What is required – Instruction for the data below: set down exactly the lines from the line with "The image size is (547, 428)." to the line with "Task: Select the motorcycle travel mode icon", inclusive, and no others.

Input data –
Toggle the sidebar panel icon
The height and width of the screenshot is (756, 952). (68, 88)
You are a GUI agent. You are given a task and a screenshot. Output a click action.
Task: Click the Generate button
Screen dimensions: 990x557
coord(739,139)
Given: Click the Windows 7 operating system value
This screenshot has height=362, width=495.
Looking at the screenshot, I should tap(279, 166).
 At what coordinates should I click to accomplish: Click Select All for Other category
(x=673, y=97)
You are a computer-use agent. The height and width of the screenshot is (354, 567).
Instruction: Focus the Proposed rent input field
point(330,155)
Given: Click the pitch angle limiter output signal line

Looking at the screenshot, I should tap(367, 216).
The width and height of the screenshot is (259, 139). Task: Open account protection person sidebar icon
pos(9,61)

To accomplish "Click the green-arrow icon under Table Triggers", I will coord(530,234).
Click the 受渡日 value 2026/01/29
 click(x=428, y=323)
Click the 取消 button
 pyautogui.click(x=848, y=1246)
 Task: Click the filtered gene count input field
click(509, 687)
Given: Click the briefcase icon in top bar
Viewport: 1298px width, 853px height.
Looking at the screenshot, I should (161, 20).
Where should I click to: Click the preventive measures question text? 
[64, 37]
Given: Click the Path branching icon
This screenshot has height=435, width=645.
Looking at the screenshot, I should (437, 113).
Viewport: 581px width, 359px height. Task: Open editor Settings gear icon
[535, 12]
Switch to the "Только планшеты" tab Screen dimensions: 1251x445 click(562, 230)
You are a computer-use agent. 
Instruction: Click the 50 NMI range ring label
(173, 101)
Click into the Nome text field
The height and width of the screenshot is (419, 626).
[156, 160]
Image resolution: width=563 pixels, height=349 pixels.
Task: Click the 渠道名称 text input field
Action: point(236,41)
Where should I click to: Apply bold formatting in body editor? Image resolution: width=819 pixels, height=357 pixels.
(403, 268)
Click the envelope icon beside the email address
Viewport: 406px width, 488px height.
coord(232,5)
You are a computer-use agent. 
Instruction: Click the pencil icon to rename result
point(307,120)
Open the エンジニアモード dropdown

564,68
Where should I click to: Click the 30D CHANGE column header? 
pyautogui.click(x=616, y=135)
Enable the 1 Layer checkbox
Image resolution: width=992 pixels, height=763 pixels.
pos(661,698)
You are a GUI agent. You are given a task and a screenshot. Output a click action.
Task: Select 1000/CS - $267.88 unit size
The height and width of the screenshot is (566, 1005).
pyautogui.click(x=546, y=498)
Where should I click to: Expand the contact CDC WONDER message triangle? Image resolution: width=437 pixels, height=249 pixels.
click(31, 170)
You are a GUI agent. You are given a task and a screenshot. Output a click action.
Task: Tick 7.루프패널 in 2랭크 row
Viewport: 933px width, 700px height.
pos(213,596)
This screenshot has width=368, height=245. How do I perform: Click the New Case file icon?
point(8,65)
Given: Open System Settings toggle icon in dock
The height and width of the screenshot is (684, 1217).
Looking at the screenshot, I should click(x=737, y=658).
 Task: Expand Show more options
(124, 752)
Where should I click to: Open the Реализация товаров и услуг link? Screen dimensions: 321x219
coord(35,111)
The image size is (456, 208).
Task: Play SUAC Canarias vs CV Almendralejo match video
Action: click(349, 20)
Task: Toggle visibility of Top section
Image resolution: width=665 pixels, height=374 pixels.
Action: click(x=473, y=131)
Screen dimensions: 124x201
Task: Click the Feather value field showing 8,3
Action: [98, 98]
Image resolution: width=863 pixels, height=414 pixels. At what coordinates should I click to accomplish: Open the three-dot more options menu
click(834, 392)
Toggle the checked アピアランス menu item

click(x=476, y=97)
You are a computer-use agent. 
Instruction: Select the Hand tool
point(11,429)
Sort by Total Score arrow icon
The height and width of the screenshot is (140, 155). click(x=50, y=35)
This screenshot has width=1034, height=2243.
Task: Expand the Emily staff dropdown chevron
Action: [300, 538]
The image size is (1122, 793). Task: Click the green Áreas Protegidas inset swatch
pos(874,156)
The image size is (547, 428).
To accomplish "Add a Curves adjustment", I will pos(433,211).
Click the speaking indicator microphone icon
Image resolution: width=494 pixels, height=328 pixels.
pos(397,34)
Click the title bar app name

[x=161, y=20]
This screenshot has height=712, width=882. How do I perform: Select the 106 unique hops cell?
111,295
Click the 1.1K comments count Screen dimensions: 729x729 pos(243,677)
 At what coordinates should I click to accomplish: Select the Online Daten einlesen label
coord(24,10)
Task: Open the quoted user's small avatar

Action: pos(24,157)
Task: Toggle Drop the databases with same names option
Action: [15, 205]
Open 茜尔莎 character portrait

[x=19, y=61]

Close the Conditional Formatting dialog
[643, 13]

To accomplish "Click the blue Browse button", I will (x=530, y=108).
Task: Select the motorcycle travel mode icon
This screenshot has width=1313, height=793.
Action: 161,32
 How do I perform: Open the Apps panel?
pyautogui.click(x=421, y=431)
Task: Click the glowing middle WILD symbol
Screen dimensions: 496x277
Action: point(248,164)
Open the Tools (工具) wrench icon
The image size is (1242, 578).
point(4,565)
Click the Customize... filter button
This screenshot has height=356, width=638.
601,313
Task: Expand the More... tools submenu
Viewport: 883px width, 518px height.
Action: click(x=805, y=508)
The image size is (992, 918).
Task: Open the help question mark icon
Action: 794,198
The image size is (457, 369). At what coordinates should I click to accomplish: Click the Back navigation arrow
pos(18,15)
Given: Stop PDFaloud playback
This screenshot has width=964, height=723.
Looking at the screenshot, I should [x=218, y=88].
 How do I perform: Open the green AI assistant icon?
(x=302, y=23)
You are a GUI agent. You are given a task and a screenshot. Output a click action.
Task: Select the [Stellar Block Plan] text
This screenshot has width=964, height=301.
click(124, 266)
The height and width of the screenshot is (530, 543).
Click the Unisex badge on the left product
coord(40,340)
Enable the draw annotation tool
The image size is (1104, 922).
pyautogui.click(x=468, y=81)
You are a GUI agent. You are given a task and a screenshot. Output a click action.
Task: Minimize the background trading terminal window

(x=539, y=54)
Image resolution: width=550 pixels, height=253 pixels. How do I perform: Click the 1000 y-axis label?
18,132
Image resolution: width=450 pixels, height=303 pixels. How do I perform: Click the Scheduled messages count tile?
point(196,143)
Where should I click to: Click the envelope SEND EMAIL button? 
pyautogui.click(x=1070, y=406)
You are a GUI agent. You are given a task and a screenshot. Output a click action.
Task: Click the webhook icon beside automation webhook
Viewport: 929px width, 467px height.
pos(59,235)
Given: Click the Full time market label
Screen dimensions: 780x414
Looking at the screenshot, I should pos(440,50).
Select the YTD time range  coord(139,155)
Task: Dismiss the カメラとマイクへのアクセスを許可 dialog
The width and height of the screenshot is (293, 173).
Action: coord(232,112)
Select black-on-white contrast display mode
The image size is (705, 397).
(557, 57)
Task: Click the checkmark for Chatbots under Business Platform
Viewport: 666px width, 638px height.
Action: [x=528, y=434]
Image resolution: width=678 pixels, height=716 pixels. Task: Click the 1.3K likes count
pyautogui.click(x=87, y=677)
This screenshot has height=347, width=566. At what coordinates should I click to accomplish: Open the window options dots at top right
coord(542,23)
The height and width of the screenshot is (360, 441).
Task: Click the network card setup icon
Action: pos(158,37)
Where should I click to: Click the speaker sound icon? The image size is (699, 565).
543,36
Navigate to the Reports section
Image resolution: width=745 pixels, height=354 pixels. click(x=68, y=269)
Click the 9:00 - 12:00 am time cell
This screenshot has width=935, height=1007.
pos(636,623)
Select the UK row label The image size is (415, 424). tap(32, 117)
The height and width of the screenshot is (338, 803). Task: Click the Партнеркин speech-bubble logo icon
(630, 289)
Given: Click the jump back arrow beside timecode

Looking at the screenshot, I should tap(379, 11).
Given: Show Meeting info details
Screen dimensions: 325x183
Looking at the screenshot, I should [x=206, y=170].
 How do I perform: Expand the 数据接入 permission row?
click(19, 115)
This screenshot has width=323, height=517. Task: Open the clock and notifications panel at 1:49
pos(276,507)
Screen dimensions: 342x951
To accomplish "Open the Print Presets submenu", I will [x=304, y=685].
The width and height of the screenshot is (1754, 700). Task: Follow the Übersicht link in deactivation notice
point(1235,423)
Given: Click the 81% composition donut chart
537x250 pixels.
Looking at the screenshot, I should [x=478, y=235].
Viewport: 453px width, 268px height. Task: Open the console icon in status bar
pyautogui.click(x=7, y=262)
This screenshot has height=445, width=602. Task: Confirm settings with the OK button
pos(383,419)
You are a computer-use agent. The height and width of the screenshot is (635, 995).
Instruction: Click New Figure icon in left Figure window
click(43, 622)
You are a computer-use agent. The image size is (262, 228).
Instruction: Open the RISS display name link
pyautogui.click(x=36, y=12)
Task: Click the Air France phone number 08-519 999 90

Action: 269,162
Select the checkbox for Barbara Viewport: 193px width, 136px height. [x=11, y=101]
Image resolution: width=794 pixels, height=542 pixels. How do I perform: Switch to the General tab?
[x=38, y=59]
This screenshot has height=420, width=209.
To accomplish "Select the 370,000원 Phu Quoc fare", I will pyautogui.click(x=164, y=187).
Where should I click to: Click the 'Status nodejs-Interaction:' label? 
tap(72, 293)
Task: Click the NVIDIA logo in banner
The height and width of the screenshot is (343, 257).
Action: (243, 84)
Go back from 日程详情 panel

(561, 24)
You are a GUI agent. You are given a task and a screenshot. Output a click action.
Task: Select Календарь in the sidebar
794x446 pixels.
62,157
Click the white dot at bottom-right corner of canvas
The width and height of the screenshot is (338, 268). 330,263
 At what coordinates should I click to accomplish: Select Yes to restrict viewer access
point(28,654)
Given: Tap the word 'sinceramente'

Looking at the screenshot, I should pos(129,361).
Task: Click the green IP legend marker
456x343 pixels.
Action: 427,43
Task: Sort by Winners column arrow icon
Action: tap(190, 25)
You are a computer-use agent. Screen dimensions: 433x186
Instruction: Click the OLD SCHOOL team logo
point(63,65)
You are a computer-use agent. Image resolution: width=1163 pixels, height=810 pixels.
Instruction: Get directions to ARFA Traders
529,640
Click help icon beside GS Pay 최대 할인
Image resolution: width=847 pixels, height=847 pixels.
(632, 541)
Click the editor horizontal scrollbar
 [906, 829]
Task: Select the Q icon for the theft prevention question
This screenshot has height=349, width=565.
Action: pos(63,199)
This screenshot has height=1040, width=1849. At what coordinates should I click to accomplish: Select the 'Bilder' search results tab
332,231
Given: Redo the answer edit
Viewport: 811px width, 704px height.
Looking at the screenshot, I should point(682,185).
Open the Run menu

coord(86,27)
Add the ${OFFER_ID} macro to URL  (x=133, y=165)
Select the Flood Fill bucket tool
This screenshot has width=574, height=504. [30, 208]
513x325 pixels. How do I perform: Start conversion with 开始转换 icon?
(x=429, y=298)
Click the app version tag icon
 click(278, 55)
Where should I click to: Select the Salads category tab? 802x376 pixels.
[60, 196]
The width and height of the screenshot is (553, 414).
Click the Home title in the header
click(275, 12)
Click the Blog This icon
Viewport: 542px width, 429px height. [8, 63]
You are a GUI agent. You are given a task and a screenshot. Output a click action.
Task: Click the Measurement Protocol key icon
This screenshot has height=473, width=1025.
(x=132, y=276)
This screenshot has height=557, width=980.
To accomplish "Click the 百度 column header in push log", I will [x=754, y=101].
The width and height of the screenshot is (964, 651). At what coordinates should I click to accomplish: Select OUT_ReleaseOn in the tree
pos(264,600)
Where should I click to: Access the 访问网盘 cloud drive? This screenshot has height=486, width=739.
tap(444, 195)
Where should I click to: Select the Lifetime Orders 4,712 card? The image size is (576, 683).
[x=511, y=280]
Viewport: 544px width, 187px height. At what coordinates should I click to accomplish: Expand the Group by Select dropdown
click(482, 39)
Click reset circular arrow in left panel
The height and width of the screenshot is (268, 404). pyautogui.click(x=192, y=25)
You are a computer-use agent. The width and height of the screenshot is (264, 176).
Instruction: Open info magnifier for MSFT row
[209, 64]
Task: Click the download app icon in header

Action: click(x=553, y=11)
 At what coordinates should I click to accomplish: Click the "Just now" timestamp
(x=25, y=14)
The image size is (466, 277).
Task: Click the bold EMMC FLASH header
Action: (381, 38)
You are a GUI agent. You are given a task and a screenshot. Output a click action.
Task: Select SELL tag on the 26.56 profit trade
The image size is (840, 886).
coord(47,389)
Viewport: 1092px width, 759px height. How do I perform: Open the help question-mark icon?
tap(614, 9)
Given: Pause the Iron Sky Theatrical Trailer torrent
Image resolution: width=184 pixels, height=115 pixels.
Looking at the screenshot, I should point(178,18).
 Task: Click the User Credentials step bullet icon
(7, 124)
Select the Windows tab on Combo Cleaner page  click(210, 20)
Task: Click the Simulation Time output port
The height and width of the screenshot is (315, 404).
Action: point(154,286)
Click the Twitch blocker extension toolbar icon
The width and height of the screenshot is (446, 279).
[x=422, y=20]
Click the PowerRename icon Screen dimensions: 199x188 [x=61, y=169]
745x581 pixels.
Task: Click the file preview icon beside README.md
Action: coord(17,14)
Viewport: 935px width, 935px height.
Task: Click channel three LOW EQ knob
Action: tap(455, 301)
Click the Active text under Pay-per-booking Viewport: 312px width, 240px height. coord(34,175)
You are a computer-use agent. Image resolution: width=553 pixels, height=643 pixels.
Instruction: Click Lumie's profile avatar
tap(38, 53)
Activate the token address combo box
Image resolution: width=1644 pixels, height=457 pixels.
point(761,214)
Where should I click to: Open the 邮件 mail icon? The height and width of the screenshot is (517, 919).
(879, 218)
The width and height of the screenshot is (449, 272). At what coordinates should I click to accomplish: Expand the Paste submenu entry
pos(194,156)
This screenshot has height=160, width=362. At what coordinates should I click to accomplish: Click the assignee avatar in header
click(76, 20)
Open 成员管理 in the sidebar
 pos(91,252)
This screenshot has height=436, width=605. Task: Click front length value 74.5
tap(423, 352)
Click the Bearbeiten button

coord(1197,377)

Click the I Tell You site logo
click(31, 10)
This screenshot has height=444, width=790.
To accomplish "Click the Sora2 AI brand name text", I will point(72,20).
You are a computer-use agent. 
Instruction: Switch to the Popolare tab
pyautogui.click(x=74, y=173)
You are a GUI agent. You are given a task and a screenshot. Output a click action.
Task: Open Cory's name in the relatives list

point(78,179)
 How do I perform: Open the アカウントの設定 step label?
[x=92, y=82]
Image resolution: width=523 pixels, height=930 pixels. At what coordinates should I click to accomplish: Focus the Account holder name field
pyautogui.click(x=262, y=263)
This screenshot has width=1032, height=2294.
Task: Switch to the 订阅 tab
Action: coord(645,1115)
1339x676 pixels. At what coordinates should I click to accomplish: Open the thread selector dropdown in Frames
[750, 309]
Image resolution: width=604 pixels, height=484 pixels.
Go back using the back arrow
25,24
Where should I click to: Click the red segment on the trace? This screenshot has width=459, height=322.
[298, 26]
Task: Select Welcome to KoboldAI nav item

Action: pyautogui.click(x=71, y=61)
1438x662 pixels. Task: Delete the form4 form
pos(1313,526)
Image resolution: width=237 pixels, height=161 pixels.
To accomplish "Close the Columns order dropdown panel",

Answer area –
The image size is (547, 428).
To accomplish "Add a Curves adjustment", I will pos(433,211).
Click the speaking indicator microphone icon
Image resolution: width=494 pixels, height=328 pixels.
pos(397,34)
Click the title bar app name

[x=161, y=20]
This screenshot has height=712, width=882. How do I perform: Select the 106 unique hops cell?
111,295
Click the 1.1K comments count Screen dimensions: 729x729 pos(243,677)
 At what coordinates should I click to accomplish: Select the Online Daten einlesen label
coord(24,10)
Task: Open the quoted user's small avatar

Action: pos(24,157)
Task: Toggle Drop the databases with same names option
Action: [15, 205]
Open 茜尔莎 character portrait

[x=19, y=61]

Close the Conditional Formatting dialog
[643, 13]

To accomplish "Click the blue Browse button", I will (x=530, y=108).
Task: Select the motorcycle travel mode icon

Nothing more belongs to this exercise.